> **What you have to do**
Put the items running from the line containing "Where should I click to: Click the Apple" through the line containing "coord(265,311)", both included, into a numbered list, leaving out blank lines.

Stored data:
[BEGIN]
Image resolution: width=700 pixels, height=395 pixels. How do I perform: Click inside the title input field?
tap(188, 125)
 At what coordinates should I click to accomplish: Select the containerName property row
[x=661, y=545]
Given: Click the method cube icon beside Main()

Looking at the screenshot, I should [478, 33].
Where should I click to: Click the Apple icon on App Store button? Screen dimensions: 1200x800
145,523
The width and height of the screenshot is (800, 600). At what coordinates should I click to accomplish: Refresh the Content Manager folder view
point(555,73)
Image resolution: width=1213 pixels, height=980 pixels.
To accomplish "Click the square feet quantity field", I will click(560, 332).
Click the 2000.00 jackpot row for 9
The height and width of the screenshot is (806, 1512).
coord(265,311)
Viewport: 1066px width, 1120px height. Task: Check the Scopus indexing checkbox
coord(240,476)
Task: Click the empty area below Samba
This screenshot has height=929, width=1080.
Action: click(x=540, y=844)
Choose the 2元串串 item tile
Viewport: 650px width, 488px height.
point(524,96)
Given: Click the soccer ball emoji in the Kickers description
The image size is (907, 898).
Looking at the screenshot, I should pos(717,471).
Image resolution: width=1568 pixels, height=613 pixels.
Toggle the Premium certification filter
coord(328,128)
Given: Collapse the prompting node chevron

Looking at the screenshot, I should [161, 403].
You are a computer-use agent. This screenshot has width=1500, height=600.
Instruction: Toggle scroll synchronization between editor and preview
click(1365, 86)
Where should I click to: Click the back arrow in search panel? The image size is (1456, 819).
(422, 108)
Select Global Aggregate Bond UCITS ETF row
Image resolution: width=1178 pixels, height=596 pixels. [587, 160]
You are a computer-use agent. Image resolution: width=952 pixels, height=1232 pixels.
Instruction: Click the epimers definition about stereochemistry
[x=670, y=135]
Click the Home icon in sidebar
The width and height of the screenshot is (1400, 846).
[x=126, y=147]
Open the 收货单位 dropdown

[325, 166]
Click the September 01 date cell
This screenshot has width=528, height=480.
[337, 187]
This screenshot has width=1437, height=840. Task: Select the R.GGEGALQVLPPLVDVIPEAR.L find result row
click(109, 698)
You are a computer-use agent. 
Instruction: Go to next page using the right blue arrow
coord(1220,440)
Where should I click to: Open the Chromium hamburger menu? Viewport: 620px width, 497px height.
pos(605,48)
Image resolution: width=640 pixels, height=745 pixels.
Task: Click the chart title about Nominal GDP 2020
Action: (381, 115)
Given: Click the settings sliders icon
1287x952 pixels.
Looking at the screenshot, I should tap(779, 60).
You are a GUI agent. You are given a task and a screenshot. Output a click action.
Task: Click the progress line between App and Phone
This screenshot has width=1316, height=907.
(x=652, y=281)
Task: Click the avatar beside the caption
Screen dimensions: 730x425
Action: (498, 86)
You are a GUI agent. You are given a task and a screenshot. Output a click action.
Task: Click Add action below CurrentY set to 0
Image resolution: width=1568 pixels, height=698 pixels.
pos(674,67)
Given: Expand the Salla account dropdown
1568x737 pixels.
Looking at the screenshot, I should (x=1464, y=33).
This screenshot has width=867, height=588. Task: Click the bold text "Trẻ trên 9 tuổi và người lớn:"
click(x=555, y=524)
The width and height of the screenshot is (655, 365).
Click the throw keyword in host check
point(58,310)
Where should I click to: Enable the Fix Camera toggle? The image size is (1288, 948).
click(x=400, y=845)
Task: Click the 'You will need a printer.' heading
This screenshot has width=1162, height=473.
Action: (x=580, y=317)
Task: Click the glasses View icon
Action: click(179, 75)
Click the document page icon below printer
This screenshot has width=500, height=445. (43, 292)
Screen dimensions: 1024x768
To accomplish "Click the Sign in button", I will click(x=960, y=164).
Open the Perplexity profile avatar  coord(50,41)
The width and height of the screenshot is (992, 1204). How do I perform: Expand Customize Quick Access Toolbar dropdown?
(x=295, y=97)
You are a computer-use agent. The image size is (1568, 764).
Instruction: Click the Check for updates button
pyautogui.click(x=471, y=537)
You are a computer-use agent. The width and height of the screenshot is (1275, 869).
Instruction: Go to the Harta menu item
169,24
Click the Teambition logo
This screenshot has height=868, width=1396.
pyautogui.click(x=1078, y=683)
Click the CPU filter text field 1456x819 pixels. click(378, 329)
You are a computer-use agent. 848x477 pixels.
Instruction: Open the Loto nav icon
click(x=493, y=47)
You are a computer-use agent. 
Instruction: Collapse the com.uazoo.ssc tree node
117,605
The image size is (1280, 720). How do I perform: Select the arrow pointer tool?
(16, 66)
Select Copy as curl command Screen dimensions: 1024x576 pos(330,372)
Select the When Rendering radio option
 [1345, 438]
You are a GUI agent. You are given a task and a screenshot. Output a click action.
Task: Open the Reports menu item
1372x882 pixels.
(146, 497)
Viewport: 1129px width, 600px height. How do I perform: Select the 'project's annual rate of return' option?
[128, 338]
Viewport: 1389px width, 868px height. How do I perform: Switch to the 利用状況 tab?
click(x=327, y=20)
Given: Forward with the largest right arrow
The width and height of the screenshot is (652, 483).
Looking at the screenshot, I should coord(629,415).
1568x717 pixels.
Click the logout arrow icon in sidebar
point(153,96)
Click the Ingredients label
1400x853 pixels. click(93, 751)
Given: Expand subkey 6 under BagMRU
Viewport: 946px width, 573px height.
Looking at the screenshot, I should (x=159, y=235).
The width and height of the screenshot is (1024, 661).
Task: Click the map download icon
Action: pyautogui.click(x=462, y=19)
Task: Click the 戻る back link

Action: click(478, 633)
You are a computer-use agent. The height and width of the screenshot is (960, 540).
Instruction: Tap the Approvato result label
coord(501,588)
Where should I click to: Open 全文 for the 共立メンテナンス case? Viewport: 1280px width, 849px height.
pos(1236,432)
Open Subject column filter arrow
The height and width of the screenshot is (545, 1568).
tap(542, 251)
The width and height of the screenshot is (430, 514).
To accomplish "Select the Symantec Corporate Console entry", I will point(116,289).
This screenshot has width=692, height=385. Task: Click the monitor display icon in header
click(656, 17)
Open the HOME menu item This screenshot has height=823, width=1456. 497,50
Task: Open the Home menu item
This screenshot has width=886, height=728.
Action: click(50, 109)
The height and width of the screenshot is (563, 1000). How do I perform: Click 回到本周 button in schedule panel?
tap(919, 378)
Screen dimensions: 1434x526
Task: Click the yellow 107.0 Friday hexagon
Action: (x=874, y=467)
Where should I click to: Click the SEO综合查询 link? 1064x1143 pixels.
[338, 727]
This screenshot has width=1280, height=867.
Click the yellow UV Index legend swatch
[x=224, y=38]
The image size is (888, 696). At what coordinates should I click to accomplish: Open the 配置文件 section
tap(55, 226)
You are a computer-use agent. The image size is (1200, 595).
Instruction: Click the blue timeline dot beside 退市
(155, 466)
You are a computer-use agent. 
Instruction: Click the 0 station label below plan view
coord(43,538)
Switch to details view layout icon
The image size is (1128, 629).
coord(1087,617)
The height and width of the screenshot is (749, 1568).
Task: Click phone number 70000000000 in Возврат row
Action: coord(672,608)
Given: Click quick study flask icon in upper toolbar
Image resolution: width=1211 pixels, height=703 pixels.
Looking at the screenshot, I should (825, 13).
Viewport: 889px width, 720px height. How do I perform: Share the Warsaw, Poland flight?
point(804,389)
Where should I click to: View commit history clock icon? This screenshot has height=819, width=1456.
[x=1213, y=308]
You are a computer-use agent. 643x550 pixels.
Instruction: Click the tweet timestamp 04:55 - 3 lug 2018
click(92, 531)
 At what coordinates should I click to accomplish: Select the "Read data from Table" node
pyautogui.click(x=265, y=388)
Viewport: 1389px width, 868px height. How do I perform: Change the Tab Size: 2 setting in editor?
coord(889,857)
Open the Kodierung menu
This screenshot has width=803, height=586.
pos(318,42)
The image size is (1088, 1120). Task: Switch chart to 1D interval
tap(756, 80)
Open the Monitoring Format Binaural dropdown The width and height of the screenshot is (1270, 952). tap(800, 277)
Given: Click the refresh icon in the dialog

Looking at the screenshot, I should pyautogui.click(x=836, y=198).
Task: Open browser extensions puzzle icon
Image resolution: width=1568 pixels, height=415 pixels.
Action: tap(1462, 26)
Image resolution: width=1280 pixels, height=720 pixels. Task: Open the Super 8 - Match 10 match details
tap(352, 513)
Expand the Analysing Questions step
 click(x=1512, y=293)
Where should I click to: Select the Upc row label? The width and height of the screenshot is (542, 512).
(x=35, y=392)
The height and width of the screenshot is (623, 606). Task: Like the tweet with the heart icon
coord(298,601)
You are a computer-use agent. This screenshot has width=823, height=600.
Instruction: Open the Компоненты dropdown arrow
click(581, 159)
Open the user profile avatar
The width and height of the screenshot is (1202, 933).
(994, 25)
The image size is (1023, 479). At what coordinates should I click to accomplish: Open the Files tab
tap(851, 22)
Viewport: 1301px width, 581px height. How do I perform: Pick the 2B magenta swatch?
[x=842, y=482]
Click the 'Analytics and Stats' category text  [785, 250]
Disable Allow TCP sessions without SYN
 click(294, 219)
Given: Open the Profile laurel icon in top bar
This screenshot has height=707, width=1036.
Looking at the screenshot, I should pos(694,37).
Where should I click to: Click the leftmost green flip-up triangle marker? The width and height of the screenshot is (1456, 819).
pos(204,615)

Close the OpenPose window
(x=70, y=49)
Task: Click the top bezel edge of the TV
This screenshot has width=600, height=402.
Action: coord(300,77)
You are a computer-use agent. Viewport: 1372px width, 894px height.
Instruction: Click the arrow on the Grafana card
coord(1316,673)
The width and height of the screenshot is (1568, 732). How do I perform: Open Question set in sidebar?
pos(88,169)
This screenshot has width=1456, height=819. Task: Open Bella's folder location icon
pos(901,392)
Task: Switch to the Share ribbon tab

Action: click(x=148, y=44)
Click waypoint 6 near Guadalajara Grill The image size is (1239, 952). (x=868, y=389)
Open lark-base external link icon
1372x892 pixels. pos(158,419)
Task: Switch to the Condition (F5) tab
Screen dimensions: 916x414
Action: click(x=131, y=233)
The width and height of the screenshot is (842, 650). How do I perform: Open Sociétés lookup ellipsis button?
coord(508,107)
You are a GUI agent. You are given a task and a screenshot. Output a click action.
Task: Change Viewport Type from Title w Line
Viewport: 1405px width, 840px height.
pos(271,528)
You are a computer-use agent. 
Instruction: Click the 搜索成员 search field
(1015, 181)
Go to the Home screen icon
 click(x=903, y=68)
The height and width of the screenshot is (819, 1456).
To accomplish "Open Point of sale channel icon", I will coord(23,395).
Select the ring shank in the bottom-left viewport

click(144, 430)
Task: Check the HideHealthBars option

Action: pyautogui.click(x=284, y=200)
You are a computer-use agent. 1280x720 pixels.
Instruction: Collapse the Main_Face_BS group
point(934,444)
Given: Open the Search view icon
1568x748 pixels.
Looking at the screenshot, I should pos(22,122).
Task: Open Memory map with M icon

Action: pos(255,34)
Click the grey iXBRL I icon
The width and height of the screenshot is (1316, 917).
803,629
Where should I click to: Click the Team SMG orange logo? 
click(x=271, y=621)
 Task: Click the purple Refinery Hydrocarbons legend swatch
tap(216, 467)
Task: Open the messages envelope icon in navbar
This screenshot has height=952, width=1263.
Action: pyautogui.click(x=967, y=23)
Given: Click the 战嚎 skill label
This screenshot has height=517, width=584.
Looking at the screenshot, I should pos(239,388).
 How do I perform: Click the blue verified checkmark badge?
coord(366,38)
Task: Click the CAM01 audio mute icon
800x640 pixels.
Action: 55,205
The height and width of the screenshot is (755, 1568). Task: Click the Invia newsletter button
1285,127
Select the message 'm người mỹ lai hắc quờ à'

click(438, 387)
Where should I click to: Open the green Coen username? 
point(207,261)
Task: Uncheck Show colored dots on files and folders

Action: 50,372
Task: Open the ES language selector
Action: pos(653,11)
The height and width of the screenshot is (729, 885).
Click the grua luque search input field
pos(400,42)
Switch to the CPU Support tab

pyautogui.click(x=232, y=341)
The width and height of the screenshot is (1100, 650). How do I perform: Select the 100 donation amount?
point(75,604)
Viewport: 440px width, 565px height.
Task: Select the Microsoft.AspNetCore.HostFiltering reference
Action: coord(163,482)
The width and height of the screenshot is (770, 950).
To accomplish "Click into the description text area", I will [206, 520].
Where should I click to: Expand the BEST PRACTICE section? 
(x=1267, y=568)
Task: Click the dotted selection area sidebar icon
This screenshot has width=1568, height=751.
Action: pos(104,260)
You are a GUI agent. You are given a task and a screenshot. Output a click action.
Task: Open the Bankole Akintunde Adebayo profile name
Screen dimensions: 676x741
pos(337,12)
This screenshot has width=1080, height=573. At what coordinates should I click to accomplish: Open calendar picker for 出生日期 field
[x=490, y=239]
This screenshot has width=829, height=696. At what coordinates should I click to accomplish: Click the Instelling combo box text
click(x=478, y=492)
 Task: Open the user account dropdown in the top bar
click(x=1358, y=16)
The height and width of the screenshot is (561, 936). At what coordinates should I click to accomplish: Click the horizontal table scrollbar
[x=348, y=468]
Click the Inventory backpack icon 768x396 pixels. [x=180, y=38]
[END]
> **Finished exercise**
1. Where should I click to: Click the Apple icon on App Store button? Screen dimensions: 1200x800
2. 145,523
3. The width and height of the screenshot is (800, 600). At what coordinates should I click to accomplish: Refresh the Content Manager folder view
4. point(555,73)
5. Image resolution: width=1213 pixels, height=980 pixels.
6. To accomplish "Click the square feet quantity field", I will click(560, 332).
7. Click the 2000.00 jackpot row for 9
8. The height and width of the screenshot is (806, 1512).
9. coord(265,311)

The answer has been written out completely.